Coach César Valentim (04:24):
You mentioned as a goal for the S&C coaches, not everyone in the Taekwondo schools has access to S&C coaches. Most of the Taekwondo trainers have to do a little bit of everything, from administration to training to S&C. How soon do you think when we talk about the pre-competition schools and normal Taekwondo clubs, how soon should S&C be introduced into the Taekwondo program?

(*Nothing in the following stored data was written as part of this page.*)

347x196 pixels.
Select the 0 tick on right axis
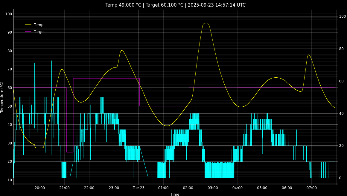tap(340, 178)
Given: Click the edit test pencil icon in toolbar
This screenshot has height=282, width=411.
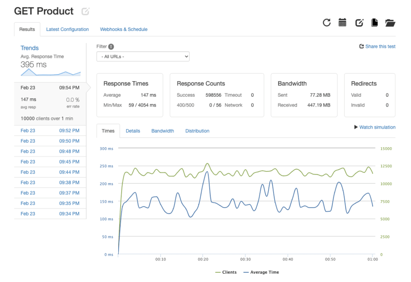Looking at the screenshot, I should pyautogui.click(x=359, y=23).
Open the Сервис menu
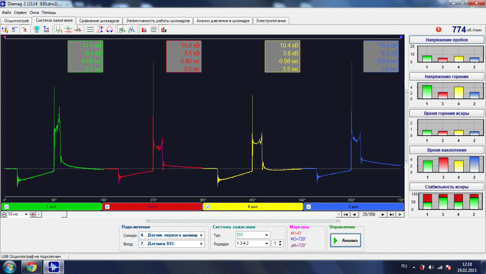486x274 pixels. click(x=21, y=13)
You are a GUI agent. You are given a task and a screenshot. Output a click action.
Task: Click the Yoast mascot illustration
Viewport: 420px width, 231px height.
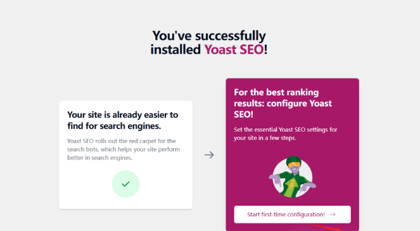click(292, 177)
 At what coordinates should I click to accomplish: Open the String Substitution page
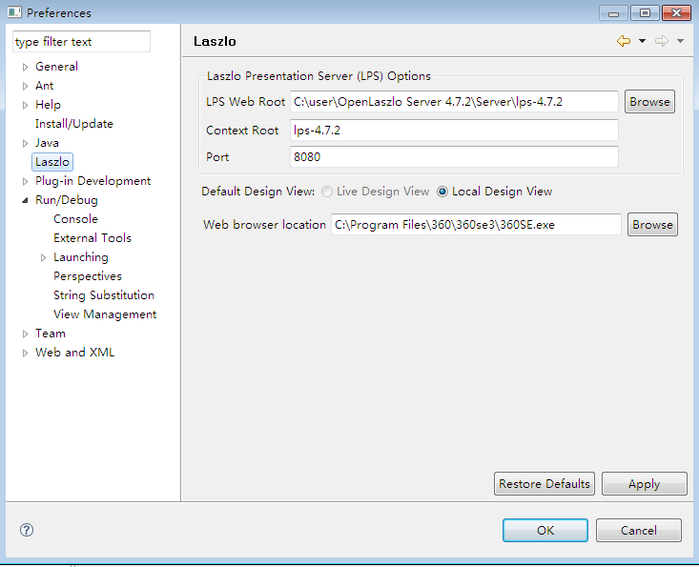pos(104,295)
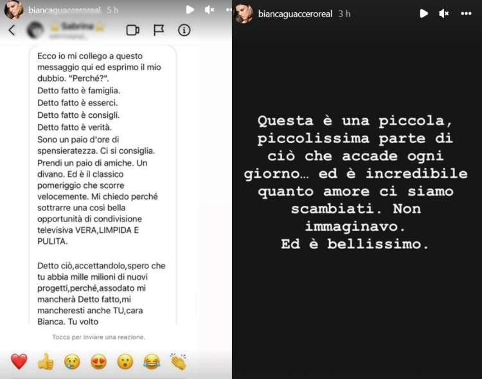Image resolution: width=482 pixels, height=379 pixels.
Task: Unmute sound on the right story
Action: 444,14
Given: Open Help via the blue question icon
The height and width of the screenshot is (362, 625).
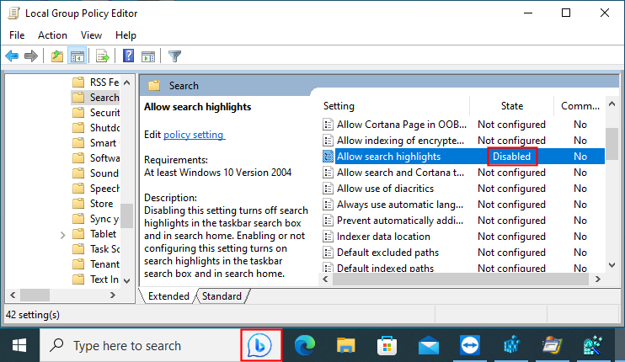Looking at the screenshot, I should tap(129, 56).
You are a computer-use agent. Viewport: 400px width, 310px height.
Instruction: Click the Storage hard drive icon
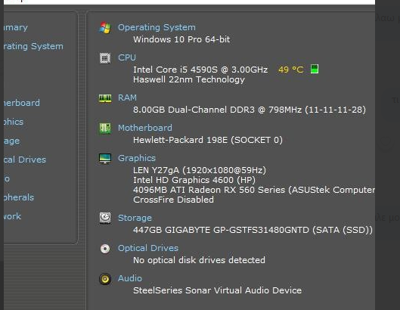(105, 218)
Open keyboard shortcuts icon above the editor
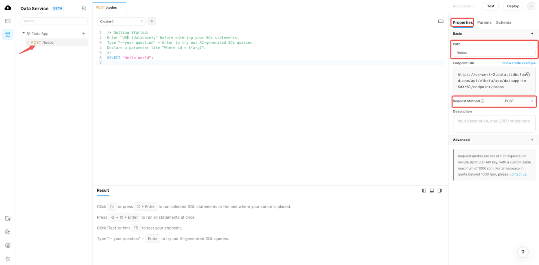Screen dimensions: 539x265 point(441,21)

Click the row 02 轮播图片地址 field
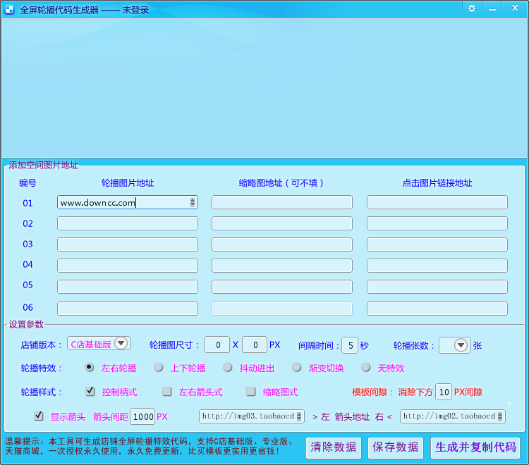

Coach DIego Morine (04:50):
This is a very interesting question. Sometimes people ask me this question: “What time should you start the S&C program?” I think the question should be what kind of S&C program should we apply for different ages. For me every training is physical. So for example it doesn’t matter if you are teaching someone how to kick or if the kids are playing, or running or jumping, everything is physical. And the window for different ages some capacities are more trainable in certain periods, so for example for young ages training speed seems to work very nicely and they respond very well to this kind of stimulus. If you watch the kids playing, they usually play games where they are running for like 5 minutes and then they stop. They always do these kind of high intensity activities and then they stop, so naturally they respond very well to this kind of stimulus. If you see, for example, at a young age in general everybody has the mobility to do a squat or to do any kind of movement and with time we lose this kind of mobility. So when you are thinking about a program, not just talking about the athletes, it is important to put some kind of strength exercises with your full body. When I say strength training for kids or for young age, I am not talking about, like, a clean and jerk, I am not talking about that. You should  do full body activities, like a squat with your own body weight or some push ups. These kinds of exercises, or even teach the kids how to jump, teach them a lot of movements. You need to teach them how to use their bodies, to learn different skills. And when they get older we start to do a specialized program with focus on the competition and on the modality of the training. So I  see this periodization, this specialization process begins in the cadets. We start with specific loads and then the specificity increases over time. For the juniors it’s very specific training and with the cadets we have general but we have a very good volume of specific loads. I don’t know if I was clear about that. I think we should put physical stimuli since the beginning but the point is what kind of stimulus, you know?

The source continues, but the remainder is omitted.